In the 1980s, the FBI took serial murder seriously enough to institute ViCAP, a technological solution to the issue of serial crime (rape and murder) and one which became the inspiration for a lot of late '80s/early '90s pop culture as the archetype of the "profiler" took off with works like Thomas Harris's Red Dragon and The Silence of the Lambs (which contains a plot hook, Clarice's recruitment to "quantify" Hannibal Lecter, based quite explicitly on ViCAP's mission) and Chris Carter's The X-Files (remember, "Spooky" Mulder was an "Oxford-educated psychologist who wrote a monograph on serial killers and the occult" and was "generally thought of as the best analyst in the violent crimes section" before he chased UFOs) and Millennium. Also, a favorite of mine from the late '80s/early '90s, Neil Gaiman "Cereal Convention" arc in The Sandman. For an edgy, angsty high schooler in the early '90s, being obsessed with all this stuff was a... "safe" way to explore the dark side of humanity. And then I watched Natural Born Killers in college and... it kind of made me sick. No joke.

(Rob's continuous nervous "uh huhs" in this segment as I expose my deep serial killer trivia knowledge is kind of awesome.)

[Rob: Ooh, I just got an idea for a terrifying movie about a yacht rock loving serial killer.]

35:30 Dr. Joyce Brothers: Regarding Dr. Joyce Brothers's ubiquity: now you get that "I brought my own mic!" joke from that episode of The Simpsons. And here is a link to the video we posted a few months ago on our Facebook Page on 1980s D&D Satanic panic, and here's a little something from Friends of the Podcast 2 Warps to Neptune, with official TSR consultant Dr. Joyce Brothers hawking "Fantasy Forest."

39:20 Designer Jeans: Three quick hits for this segment: this article on the history of the designer jean trend, a link to the book I mentioned about the sociological study of jeans-wearers in North London, and the Wikipedia entry for So Fine. You can see why I thought it was an Italian "rip-off" exploitation film from the poster and from the fact Ennio Morricone did the music. There was also a Mafia plotline in the film. So Weird, more like, am I right?

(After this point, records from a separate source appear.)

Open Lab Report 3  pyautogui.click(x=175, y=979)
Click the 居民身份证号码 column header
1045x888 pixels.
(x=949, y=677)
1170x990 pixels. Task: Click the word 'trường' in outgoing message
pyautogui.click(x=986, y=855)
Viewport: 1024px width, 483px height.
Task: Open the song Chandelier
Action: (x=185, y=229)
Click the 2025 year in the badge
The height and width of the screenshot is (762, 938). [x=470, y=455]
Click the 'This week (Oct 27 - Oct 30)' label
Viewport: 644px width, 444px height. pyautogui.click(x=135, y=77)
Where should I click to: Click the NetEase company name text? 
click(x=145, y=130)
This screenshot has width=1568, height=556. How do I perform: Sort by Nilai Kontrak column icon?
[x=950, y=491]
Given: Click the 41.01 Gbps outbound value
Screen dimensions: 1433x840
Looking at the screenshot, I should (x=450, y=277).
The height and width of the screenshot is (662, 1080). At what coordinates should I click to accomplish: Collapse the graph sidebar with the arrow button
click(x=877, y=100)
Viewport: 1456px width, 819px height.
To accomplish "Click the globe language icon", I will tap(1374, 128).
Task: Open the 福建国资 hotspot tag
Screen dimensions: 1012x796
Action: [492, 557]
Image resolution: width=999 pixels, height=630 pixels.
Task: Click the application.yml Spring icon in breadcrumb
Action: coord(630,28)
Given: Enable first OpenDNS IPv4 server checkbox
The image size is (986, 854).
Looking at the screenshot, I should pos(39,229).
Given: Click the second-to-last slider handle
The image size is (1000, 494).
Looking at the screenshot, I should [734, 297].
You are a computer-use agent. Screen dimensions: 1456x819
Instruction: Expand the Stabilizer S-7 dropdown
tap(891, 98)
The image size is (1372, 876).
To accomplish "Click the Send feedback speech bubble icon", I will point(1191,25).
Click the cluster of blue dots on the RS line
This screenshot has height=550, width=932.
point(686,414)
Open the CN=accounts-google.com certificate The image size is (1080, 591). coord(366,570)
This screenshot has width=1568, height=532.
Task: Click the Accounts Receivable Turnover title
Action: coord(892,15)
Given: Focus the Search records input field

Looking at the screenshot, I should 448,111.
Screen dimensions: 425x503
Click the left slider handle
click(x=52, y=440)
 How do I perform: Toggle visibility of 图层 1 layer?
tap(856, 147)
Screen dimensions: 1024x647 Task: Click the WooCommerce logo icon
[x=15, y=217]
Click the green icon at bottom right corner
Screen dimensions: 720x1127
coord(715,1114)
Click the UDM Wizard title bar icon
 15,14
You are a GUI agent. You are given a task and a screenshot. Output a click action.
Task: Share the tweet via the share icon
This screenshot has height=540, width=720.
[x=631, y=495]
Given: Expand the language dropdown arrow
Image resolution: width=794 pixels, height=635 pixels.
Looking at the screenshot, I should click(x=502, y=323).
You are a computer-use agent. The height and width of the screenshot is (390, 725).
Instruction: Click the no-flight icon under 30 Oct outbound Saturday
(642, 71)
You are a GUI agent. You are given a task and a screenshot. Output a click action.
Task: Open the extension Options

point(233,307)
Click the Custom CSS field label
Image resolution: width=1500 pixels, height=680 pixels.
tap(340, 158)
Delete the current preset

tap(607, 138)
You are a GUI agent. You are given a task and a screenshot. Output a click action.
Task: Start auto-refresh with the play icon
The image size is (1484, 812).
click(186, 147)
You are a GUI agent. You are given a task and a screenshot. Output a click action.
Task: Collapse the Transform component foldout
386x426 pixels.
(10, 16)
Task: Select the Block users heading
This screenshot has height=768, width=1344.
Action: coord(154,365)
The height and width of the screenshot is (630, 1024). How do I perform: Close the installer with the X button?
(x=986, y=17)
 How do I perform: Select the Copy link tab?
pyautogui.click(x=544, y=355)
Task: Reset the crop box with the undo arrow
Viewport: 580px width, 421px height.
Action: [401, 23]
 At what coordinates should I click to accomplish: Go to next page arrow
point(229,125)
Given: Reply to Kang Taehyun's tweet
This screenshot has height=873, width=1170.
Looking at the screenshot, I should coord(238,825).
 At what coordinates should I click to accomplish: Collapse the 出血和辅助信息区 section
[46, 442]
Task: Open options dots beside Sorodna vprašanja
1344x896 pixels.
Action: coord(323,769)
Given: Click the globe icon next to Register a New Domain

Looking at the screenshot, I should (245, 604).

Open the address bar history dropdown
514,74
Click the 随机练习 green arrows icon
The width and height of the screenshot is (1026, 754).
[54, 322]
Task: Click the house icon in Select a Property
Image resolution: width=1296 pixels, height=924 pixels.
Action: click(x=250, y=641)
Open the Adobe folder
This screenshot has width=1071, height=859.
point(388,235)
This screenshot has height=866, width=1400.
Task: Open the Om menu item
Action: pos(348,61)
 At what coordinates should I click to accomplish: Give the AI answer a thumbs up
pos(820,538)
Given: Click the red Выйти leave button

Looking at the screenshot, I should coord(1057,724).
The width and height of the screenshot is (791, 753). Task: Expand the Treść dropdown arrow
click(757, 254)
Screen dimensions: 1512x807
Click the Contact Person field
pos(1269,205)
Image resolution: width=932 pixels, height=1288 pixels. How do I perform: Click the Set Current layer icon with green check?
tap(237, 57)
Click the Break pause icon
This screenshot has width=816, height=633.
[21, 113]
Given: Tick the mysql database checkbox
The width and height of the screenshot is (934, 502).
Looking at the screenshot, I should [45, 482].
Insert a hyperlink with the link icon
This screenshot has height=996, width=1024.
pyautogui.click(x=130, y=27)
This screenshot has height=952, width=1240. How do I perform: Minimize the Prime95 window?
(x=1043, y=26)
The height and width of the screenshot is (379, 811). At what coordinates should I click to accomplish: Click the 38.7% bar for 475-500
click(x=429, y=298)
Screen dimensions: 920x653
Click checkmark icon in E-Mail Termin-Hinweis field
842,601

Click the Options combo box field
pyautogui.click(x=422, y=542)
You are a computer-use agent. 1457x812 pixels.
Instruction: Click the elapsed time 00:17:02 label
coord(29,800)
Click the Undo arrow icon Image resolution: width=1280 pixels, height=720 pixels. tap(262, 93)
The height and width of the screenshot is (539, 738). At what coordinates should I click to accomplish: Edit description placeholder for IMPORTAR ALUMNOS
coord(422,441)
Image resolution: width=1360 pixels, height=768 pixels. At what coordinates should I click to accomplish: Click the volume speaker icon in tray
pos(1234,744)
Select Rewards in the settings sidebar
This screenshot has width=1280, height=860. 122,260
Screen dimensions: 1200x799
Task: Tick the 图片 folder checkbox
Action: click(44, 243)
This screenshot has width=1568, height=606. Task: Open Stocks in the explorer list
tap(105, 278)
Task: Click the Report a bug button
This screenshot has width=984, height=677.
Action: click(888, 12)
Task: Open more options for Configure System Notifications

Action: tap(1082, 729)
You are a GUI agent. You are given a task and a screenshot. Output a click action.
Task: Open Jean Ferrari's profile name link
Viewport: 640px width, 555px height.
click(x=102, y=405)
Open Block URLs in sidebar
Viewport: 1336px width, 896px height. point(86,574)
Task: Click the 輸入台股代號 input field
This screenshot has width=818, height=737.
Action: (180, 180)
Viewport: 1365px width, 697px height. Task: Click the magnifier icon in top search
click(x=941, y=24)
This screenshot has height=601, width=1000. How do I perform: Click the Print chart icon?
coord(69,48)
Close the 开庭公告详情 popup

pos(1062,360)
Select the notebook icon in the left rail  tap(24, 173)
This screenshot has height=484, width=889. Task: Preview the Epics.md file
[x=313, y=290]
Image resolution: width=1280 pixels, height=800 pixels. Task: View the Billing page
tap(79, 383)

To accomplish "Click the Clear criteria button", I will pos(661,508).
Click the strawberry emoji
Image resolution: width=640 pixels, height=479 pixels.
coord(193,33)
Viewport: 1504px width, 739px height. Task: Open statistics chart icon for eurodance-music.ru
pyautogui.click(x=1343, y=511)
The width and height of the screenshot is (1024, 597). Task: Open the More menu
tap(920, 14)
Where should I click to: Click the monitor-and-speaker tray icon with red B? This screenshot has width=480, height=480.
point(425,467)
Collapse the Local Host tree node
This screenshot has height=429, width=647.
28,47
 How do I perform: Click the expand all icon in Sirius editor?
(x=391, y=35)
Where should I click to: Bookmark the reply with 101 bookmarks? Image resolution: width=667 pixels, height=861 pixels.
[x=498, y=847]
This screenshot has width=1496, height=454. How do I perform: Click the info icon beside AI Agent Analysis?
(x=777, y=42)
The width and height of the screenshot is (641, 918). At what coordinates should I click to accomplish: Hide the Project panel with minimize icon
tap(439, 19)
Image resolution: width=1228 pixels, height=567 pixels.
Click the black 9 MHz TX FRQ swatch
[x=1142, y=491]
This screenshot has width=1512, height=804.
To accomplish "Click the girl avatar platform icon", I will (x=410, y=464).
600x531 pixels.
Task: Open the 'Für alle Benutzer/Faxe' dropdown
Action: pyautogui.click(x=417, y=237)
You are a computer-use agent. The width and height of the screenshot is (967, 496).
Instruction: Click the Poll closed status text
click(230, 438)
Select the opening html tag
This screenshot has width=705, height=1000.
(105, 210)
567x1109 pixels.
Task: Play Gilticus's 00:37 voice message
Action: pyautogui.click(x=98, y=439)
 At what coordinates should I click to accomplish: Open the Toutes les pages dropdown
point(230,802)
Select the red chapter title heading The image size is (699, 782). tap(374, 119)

46:38 Christopher Cross: Listen, I don't mind being called "softsational," I don't even mind Rob's needling me with Jonathan Coulton (bleh) of all people, and his insanely catchy "Soft Rocked By Me." But I'm begging you, just bring up Christopher Cross's self-titled debut on Spotify sometime this weekend and see if it doesn't whisk you away to a relaxing, calm place. "Sailing" is a bona fide pop masterpiece, and Christopher Cross's other big single from his debut, "Ride Like the Wind," was parodied (quite lovingly, I'd argue) not only by SCTV but by Frank Zappa himself!

(Many thanks to the community of Yacht Rock fans on the internet for that Zappa link, and thanks as always to the guys who created Yacht Rock, who gave me a soapbox on their website from which to declaim on the optimistic and progressive political core of Yacht Rock, thematic parallels between "Sailing" and medieval troubadours' evocations of Cockaigne, and much else besides.)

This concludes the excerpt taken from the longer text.